REQUIRED WORK:
Exact repetition of the data is the whole task.

(Beginning of GIVEN INFORMATION)

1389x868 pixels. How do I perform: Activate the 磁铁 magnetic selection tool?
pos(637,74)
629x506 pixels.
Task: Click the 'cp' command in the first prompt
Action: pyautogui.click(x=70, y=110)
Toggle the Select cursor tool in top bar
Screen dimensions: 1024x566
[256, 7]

(End of GIVEN INFORMATION)

RESULT OF THIS EXERCISE:
1389x868 pixels. How do I perform: Activate the 磁铁 magnetic selection tool?
pos(637,74)
629x506 pixels.
Task: Click the 'cp' command in the first prompt
Action: pyautogui.click(x=70, y=110)
Toggle the Select cursor tool in top bar
Screen dimensions: 1024x566
[256, 7]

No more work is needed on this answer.